A multi-stage representation of cell proliferation as a Markov process

TL;DR

This paper introduces a multi-stage Markov model for cell proliferation that improves simulation accuracy by incorporating realistic cell cycle time distributions, enabling the use of Gillespie's algorithm in biological modeling.

Contribution

It proposes a novel multi-stage model that restores the Markov property for cell cycle simulation, improving upon naive Gillespie algorithm applications.

Findings

Restores Markov property in cell cycle modeling.

Shows impact of cell cycle distribution on model outcomes.

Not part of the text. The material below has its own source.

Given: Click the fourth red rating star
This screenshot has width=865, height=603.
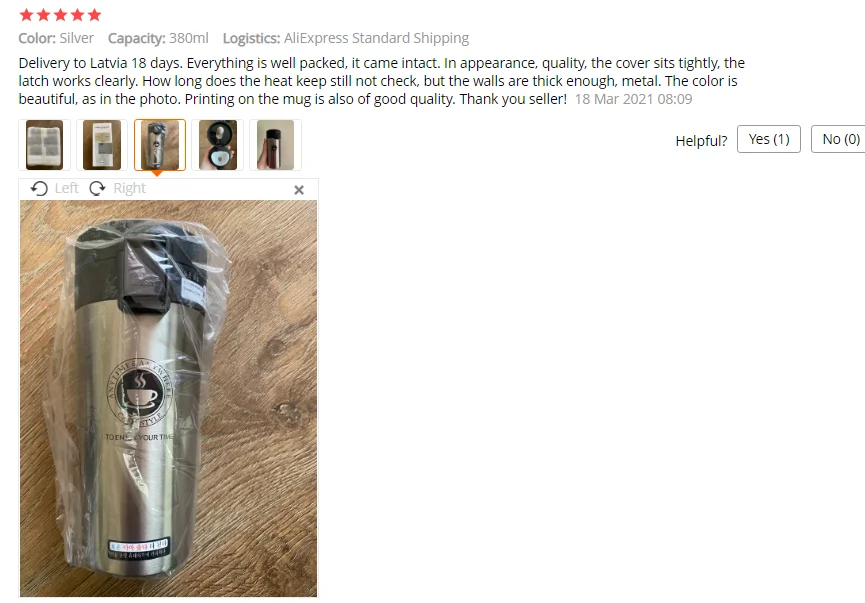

Provides analytical exploration of the model's implications.

Abstract

The stochastic simulation algorithm commonly known as Gillespie's algorithm is now used ubiquitously in the modelling of biological processes in which stochastic effects play an important role. In well-mixed scenarios at the sub-cellular level it is often reasonable to assume that times between successive reaction/interaction events are exponentially distributed and can be appropriately modelled as a Markov process and hence simulated by the Gillespie algorithm. However, Gillespie's algorithm is routinely applied to model biological systems for which it was never intended. In particular, processes in which cell proliferation is important should not be simulated naively using the Gillespie algorithm since the history-dependent nature of the cell cycle breaks the Markov process. The variance in experimentally measured cell cycle times is far less than in an exponential cell cycle time distribution with the same mean. Here we suggest a method of modelling the cell cycle that restores the memoryless property to the system and is therefore consistent with simulation via the Gillespie algorithm. By breaking the cell cycle into a number of independent exponentially distributed stages we can restore the Markov property at the same time as more accurately approximating the appropriate cell cycle time distributions. The consequences of our revised mathematical model are explored analytically. We demonstrate the importance of employing the correct cell cycle time distribution by considering two models incorporating cellular proliferation (one spatial and one non-spatial) and demonstrating that changing the cell cycle time distribution makes quantitative and qualitative differences to their outcomes. Our adaptation will allow modellers and experimentalists alike to appropriately represent cellular proliferation, whilst still being able to take advantage of the Gillespie algorithm.